- What you have to do
The listing that follows is to be output in full and without change.

***

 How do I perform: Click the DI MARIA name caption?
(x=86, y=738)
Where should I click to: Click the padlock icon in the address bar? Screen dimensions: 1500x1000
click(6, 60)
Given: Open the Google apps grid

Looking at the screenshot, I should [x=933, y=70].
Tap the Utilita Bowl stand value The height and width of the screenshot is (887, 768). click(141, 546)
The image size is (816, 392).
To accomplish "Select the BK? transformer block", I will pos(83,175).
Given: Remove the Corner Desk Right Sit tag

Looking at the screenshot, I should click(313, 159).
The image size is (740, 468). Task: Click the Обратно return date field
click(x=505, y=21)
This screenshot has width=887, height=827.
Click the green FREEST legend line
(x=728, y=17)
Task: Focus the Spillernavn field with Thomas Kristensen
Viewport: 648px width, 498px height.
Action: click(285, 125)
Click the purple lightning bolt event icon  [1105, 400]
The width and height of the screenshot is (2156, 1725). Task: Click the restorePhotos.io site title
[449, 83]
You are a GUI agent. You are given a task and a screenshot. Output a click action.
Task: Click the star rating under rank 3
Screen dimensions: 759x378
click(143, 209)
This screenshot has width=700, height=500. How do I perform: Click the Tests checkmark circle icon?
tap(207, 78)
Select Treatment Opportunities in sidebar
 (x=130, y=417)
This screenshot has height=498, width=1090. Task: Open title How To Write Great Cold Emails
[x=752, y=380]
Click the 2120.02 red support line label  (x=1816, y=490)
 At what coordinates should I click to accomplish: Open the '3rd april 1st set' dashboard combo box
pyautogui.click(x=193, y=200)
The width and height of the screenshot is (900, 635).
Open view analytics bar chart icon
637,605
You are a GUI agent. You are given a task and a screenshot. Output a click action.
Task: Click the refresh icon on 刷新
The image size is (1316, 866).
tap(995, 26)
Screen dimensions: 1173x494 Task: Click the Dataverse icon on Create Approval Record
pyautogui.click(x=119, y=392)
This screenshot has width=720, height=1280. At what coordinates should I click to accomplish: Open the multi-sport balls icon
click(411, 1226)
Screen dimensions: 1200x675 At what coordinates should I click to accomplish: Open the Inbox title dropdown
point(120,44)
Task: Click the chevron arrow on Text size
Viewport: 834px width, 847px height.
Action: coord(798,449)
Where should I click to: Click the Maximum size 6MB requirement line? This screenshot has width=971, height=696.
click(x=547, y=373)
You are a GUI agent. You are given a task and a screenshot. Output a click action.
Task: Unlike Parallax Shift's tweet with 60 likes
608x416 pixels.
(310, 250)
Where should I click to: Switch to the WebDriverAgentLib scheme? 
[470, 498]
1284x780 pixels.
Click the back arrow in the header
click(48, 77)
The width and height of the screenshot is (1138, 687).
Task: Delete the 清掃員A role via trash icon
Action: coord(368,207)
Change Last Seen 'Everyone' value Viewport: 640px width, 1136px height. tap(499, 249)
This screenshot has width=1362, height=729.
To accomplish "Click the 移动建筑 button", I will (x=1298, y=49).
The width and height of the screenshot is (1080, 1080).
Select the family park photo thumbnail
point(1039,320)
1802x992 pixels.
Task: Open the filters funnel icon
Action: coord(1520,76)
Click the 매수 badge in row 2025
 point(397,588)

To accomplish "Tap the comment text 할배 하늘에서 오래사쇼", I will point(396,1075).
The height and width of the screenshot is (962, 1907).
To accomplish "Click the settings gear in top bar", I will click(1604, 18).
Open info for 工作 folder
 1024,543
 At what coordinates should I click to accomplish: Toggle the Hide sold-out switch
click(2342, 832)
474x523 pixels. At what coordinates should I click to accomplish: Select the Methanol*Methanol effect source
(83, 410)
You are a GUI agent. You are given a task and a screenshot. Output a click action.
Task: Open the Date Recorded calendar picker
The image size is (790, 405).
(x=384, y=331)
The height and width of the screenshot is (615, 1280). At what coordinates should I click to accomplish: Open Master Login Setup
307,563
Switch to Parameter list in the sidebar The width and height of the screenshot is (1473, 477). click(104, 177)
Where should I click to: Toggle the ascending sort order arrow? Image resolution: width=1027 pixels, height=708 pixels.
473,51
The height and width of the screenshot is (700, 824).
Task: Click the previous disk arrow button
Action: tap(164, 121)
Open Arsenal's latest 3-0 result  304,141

***

- Answer for the task
 How do I perform: Click the DI MARIA name caption?
(x=86, y=738)
Where should I click to: Click the padlock icon in the address bar? Screen dimensions: 1500x1000
click(6, 60)
Given: Open the Google apps grid

Looking at the screenshot, I should [x=933, y=70].
Tap the Utilita Bowl stand value The height and width of the screenshot is (887, 768). click(141, 546)
The image size is (816, 392).
To accomplish "Select the BK? transformer block", I will pos(83,175).
Given: Remove the Corner Desk Right Sit tag

Looking at the screenshot, I should click(313, 159).
The image size is (740, 468). Task: Click the Обратно return date field
click(x=505, y=21)
This screenshot has width=887, height=827.
Click the green FREEST legend line
(x=728, y=17)
Task: Focus the Spillernavn field with Thomas Kristensen
Viewport: 648px width, 498px height.
Action: click(285, 125)
Click the purple lightning bolt event icon  [1105, 400]
The width and height of the screenshot is (2156, 1725). Task: Click the restorePhotos.io site title
[449, 83]
You are a GUI agent. You are given a task and a screenshot. Output a click action.
Task: Click the star rating under rank 3
Screen dimensions: 759x378
click(143, 209)
This screenshot has width=700, height=500. How do I perform: Click the Tests checkmark circle icon?
tap(207, 78)
Select Treatment Opportunities in sidebar
 (x=130, y=417)
This screenshot has height=498, width=1090. Task: Open title How To Write Great Cold Emails
[x=752, y=380]
Click the 2120.02 red support line label  (x=1816, y=490)
 At what coordinates should I click to accomplish: Open the '3rd april 1st set' dashboard combo box
pyautogui.click(x=193, y=200)
The width and height of the screenshot is (900, 635).
Open view analytics bar chart icon
637,605
You are a GUI agent. You are given a task and a screenshot. Output a click action.
Task: Click the refresh icon on 刷新
The image size is (1316, 866).
tap(995, 26)
Screen dimensions: 1173x494 Task: Click the Dataverse icon on Create Approval Record
pyautogui.click(x=119, y=392)
This screenshot has width=720, height=1280. At what coordinates should I click to accomplish: Open the multi-sport balls icon
click(411, 1226)
Screen dimensions: 1200x675 At what coordinates should I click to accomplish: Open the Inbox title dropdown
point(120,44)
Task: Click the chevron arrow on Text size
Viewport: 834px width, 847px height.
Action: coord(798,449)
Where should I click to: Click the Maximum size 6MB requirement line? This screenshot has width=971, height=696.
click(x=547, y=373)
You are a GUI agent. You are given a task and a screenshot. Output a click action.
Task: Unlike Parallax Shift's tweet with 60 likes
608x416 pixels.
(310, 250)
Where should I click to: Switch to the WebDriverAgentLib scheme? 
[470, 498]
1284x780 pixels.
Click the back arrow in the header
click(48, 77)
The width and height of the screenshot is (1138, 687).
Task: Delete the 清掃員A role via trash icon
Action: coord(368,207)
Change Last Seen 'Everyone' value Viewport: 640px width, 1136px height. tap(499, 249)
This screenshot has width=1362, height=729.
To accomplish "Click the 移动建筑 button", I will (x=1298, y=49).
The width and height of the screenshot is (1080, 1080).
Select the family park photo thumbnail
point(1039,320)
1802x992 pixels.
Task: Open the filters funnel icon
Action: coord(1520,76)
Click the 매수 badge in row 2025
 point(397,588)

To accomplish "Tap the comment text 할배 하늘에서 오래사쇼", I will point(396,1075).
The height and width of the screenshot is (962, 1907).
To accomplish "Click the settings gear in top bar", I will click(1604, 18).
Open info for 工作 folder
 1024,543
 At what coordinates should I click to accomplish: Toggle the Hide sold-out switch
click(2342, 832)
474x523 pixels. At what coordinates should I click to accomplish: Select the Methanol*Methanol effect source
(83, 410)
You are a GUI agent. You are given a task and a screenshot. Output a click action.
Task: Open the Date Recorded calendar picker
The image size is (790, 405).
(x=384, y=331)
The height and width of the screenshot is (615, 1280). At what coordinates should I click to accomplish: Open Master Login Setup
307,563
Switch to Parameter list in the sidebar The width and height of the screenshot is (1473, 477). click(104, 177)
Where should I click to: Toggle the ascending sort order arrow? Image resolution: width=1027 pixels, height=708 pixels.
473,51
The height and width of the screenshot is (700, 824).
Task: Click the previous disk arrow button
Action: tap(164, 121)
Open Arsenal's latest 3-0 result  304,141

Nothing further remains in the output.